Iowa law requires an initial response to records requests within 20 days. The requests that spawned the lawsuit were submitted by the three journalists over the span of about 16 months and received varying degrees of communications and fulfillment from the governor’s office, according to court documents.
The responses varied from no acknowledgement to a partial production of records:
— In April 2020, Belin requested videos Reynolds recorded that were distributed to food processing facility employees of her “speaking about the essential work they were doing” in the early weeks of the pandemic, along with other written communications to those employees.
Belin sent two follow-up emails before she received a response seven days after the request from Michael Boal, the governor’s deputy legal counsel, which said: “Our office has received this request. Thank you.”
Belin sent a further 14 follow-up emails over the course of months but did not receive any more responses.
— In July 2020, Belin requested written communications and memos about legislation related to electric transmission lines.
She sent one follow-up email before receiving a response from Boal about 25 days after her initial request that said: “This request has been received.
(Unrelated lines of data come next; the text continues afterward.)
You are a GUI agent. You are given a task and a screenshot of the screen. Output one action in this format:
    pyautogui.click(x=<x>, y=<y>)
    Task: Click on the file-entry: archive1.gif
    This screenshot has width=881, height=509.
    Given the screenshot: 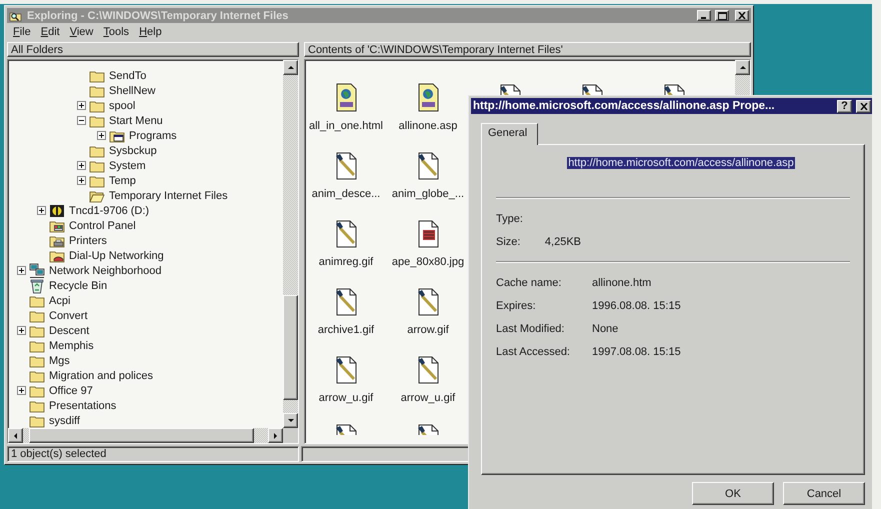 What is the action you would take?
    pyautogui.click(x=346, y=311)
    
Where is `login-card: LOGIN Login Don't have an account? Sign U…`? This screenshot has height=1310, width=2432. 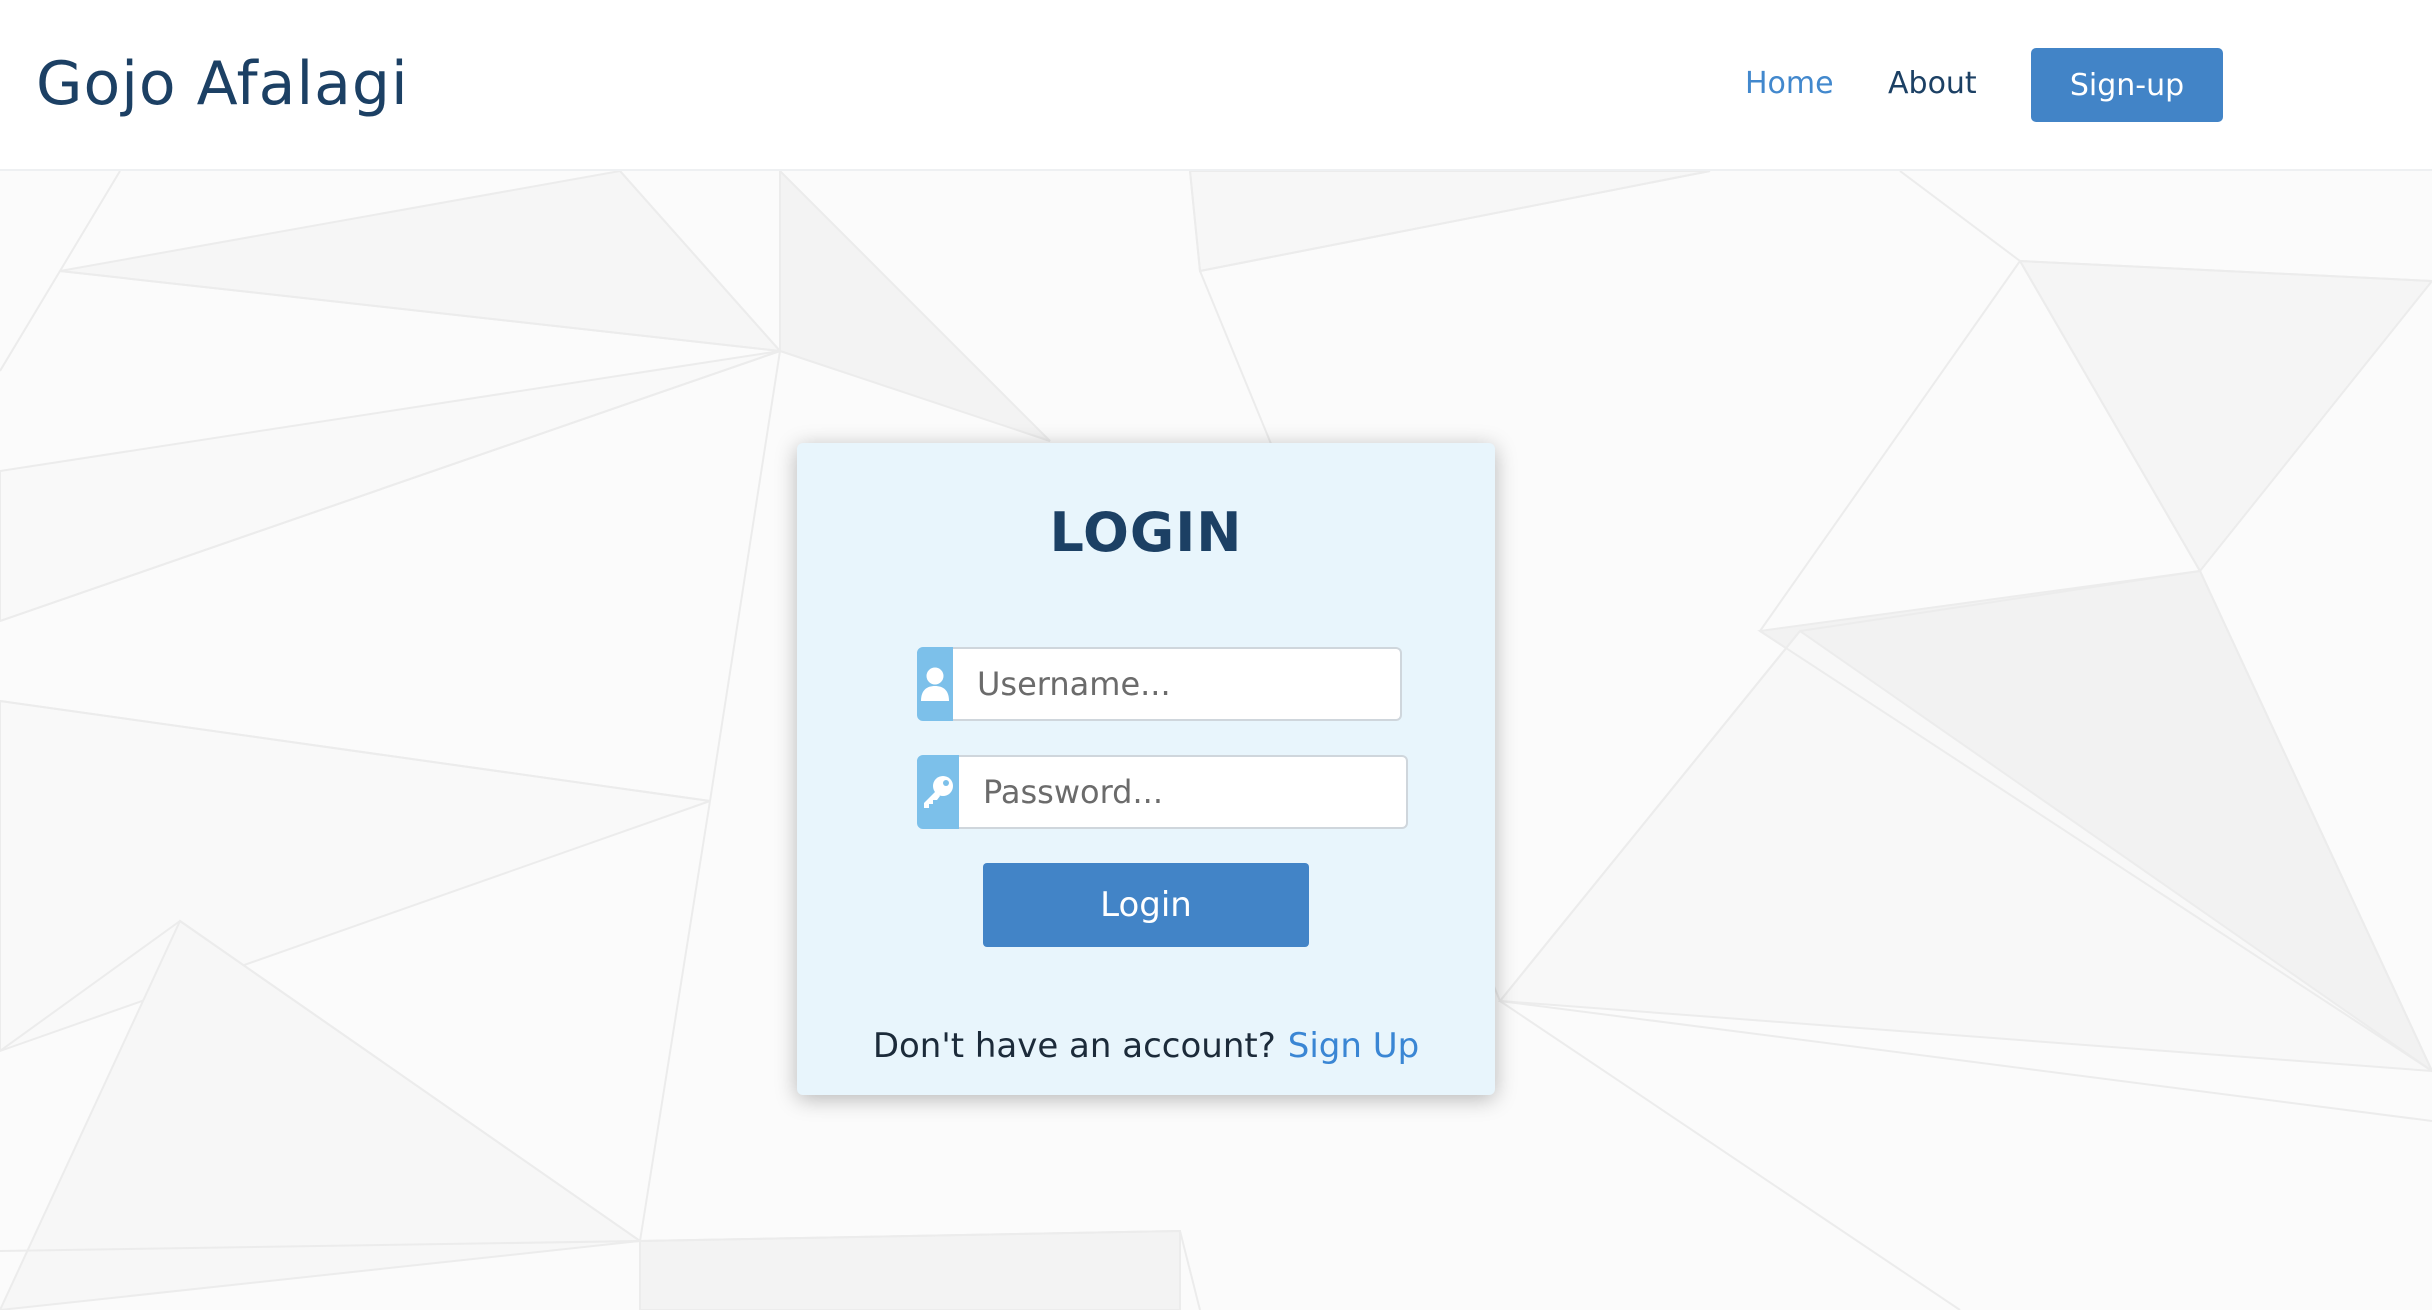
login-card: LOGIN Login Don't have an account? Sign U… is located at coordinates (1146, 769).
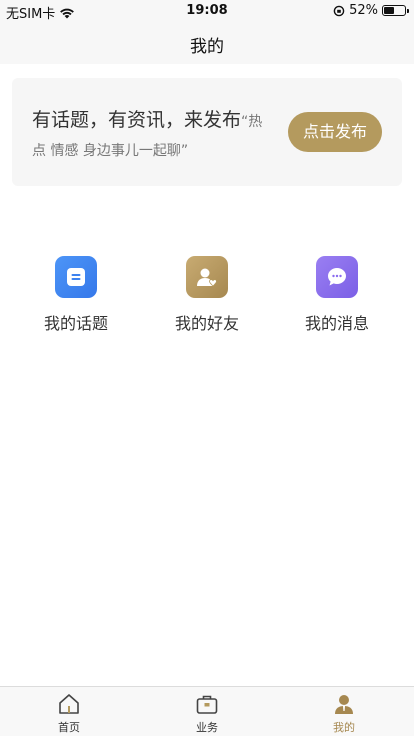 The height and width of the screenshot is (736, 414). What do you see at coordinates (364, 10) in the screenshot?
I see `battery-percent: 52%` at bounding box center [364, 10].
Thank you for your patience.”
Belin sent five more emails but did not receive another response.
— Belin sent three more requests for other records in July 2020 and June 2021 that went unacknowledged by the governor’s office despite repeated follow-ups.
— In April 2021, Kauffman sought information related to a dinner at Terrace Hill hosted by the governor that benefitted a parochial school. He asked for a legal opinion the governor might have sought before hosting the meal that said the arrangement was allowable, along with information about past meals at the governor’s mansion that were auctioned to raise money.
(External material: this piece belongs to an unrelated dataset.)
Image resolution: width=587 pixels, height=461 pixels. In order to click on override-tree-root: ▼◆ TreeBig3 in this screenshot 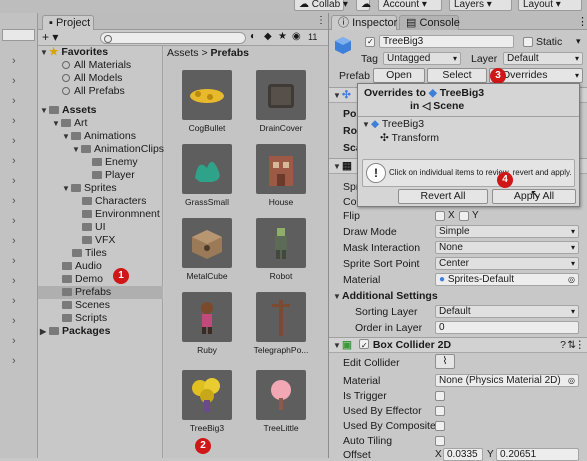, I will do `click(393, 124)`.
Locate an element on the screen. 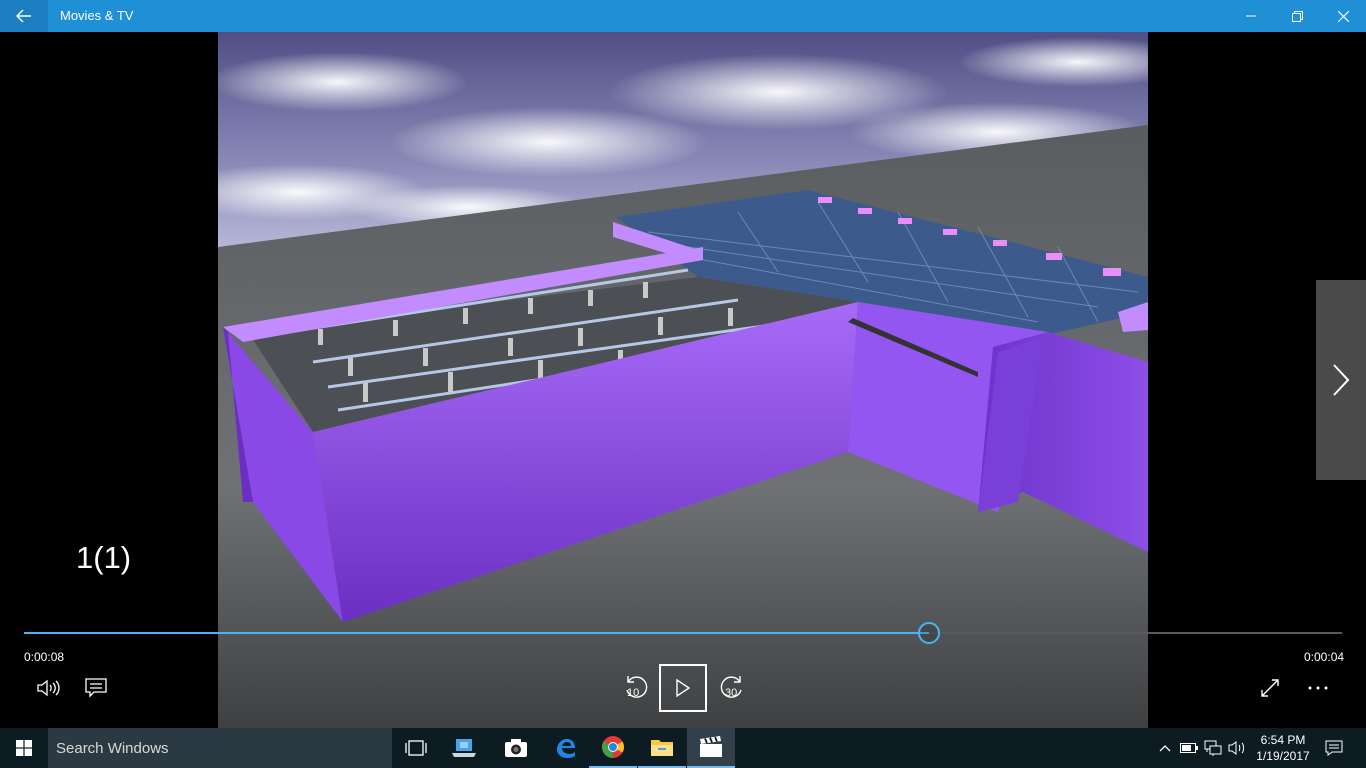 The width and height of the screenshot is (1366, 768). play-icon is located at coordinates (683, 688).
Pat Garrett, a former communications director for the governor, responded 28 days later that he was forwarding the request to the governor’s attorneys, but Kauffman received nothing further.
— In May 2021, Kauffman requested written communications between the Iowa Veterans Home in Marshalltown and the governor’s office. He received three documents about 105 days later.
In the course of his reporting about overpayments to the former leader of the home, Kauffman discovered that the governor’s office had failed to provide at least two documents. Boal said the omissions were a mistake and apologized. Kauffman’s subsequent request for Boal’s communications with the governor’s former chief of staff about the overpayments went unfulfilled.
— In August 2021, Evans requested a variety of records related to the deployment of Iowa State Patrol members to Texas in the preceding months. Evans received a response 10 days later that asked for clarifications about his request — which Evans provided — but the request went unfulfilled.
“The pandemic placed unusual demands on many people, and we understood it might take state officials a little longer to process records requests,” Belin said in a Friday press conference. “But the delays continued for many months, long after Gov. Reynolds had ordered state government staff back to their offices and encouraged Iowans to resume their normal lives.”
The defendants of the lawsuit include Reynolds, Boal, Garrett and Alex Murphy, another former communications director for the office.